I’m a hip hop head. I grew up on Hip Hop. People like Nas, Lauryn Hill and Yasiin Bey (then known as Mos Def) helped me find my creative identity, craft my social awareness and amplify my voice. My curiosity about Africa, her history and peoples was greatly influenced by these musicians’ lyrics and although I’ve collected new favourites with time, they still rank high up in my hierarchy of greats. So when I heard that Yasiin would be Creative Director of Unknown Union, a Cape Town-New York clothing company that will soon launch a unique collection featuring pieces made from the traditional blankets of the Basotho people, I paid attention.
The Unknown Union team also runs an independent corporation called Mountain Kingdom, which won the rights to globally distribute Basotho heritage blankets of Aranda Textiles, a South African manufacturing company that produces the blankets exclusively. I previously wrote about this marriage of convenience here.
Despite the commitment by Mountain Kingdom to bring some blanket production to Lesotho and donate to a Lesotho-based charity, I cannot fight off this nagging feeling that an entire culture of people is being exploited by Unknown Union as they design high-end bomber jackets out of our heritage blankets.
The fine print
Yasiin Bey is a profound artist, advocate of social justice and fashion icon who has demonstrated his love for Africa and her diverse cultures throughout his career. He made Hip Hop history by becoming the first American emcee to move to the African south and settle his family in Cape Town. Whether the gesture was an expression of real love or simply a “motherland” fetish is open for debate but he kept it up for at least four years.
One can only speculate on the reasons he agreed to the Unknown Union appointment but from a business perspective it would appear to be complementary. For Unknown Union to bring on a black conscious rapper into their team is a strategic move to counter inevitable criticism, among other things, especially during these times when cultural appropriation is such a hot topic. Not to mention both parties gain some serious publicity when marketing to the West.
Nothing personal, just business
Granted Lesotho can do with economic relief; it suffers a great deal of brain drain and art is treated like a joke not worthy of investing in. Perhaps we cannot hold it against anyone who recognises Lesotho’s vast potential for their gain. If we are busy sleeping on our own cultural treasures, maybe we should not get mad when someone else sees their value.

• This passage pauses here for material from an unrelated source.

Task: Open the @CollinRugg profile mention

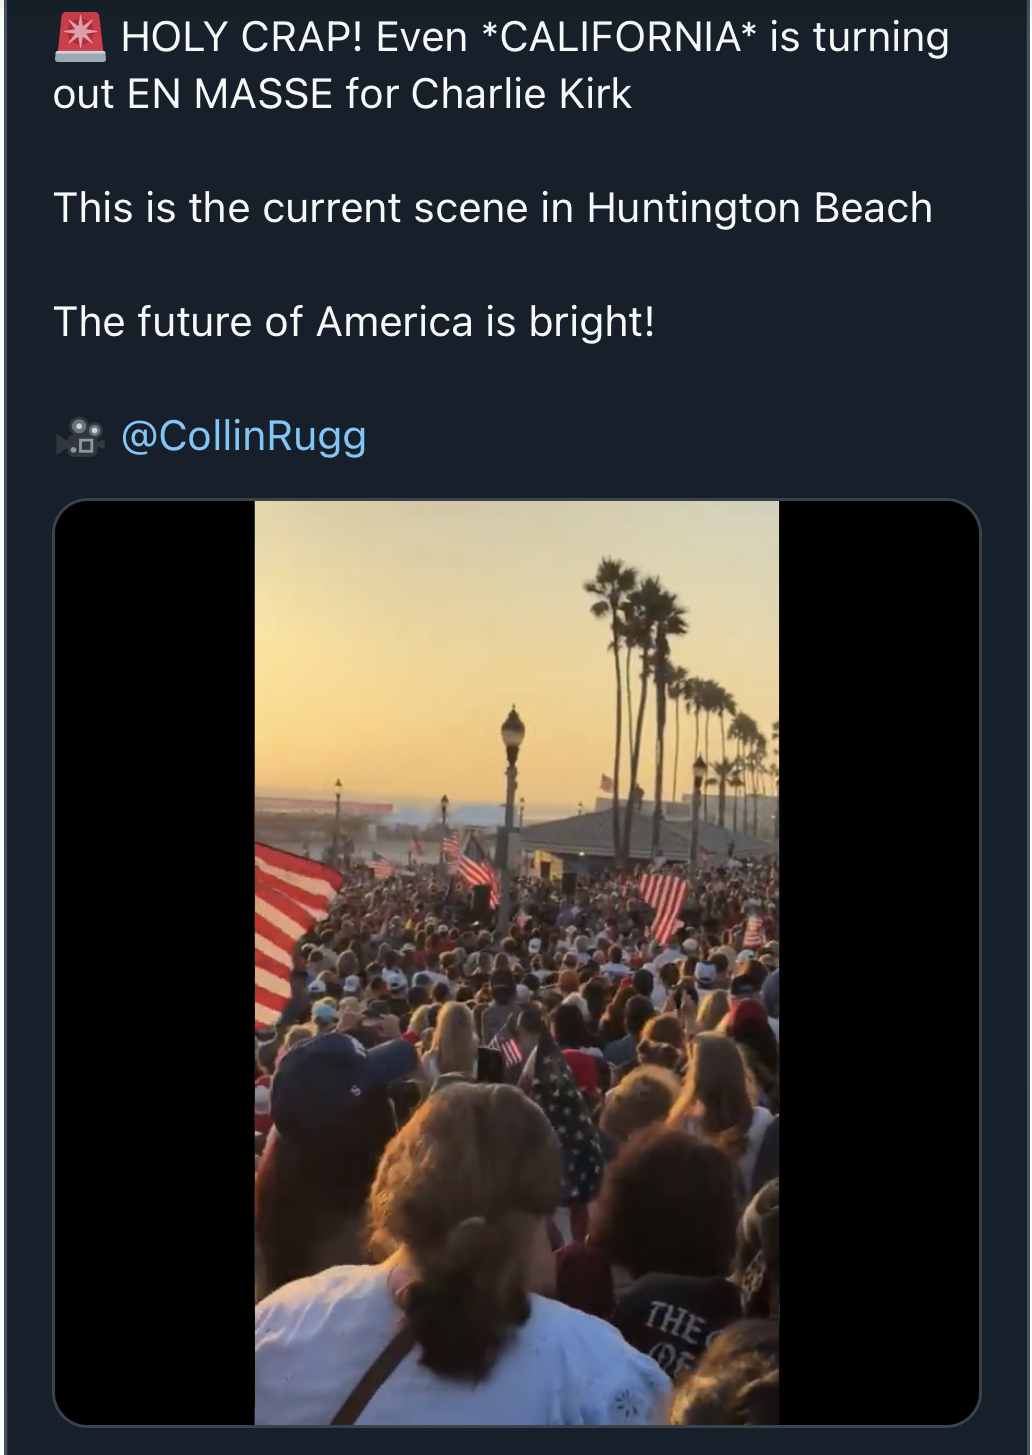Action: pyautogui.click(x=243, y=436)
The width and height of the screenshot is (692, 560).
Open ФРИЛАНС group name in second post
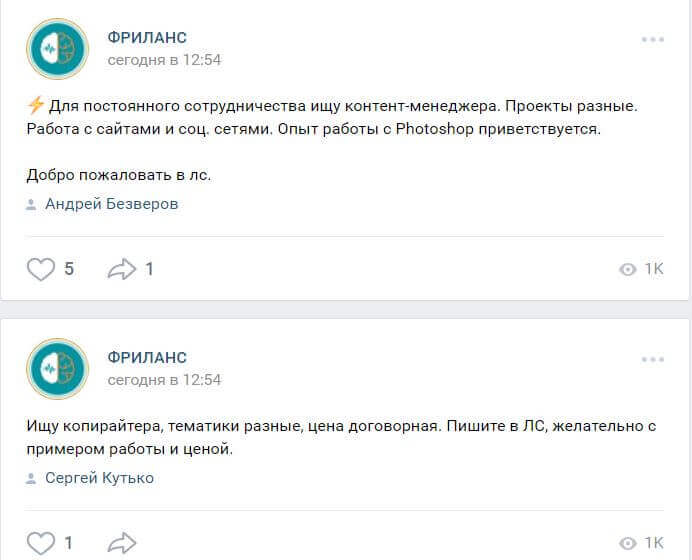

We allow political authorities to continuously over-look creativity and act as though we are helpless and have our hands tied. This kind of attitude conveniently sets us up to have other people tell our stories for us and create wealth from it, and then we proceed to complain in shallow-whispers when it happens.
When Hip Hop was born it was ridiculed and had virtually no support from the powers that be (government, mainstream media etc), but it persevered because it was and still is genuine culture. To date Hip Hop has developed into one of the most lucrative entertainment genres globally, to the extent that it has been exotified and watered down into a commercial tool. Sesotho culture is no different in its potency and uniqueness and it absolutely should be celebrated. Should it be commoditised by people who are not well acquainted with its lived experience though? Now that is a different story!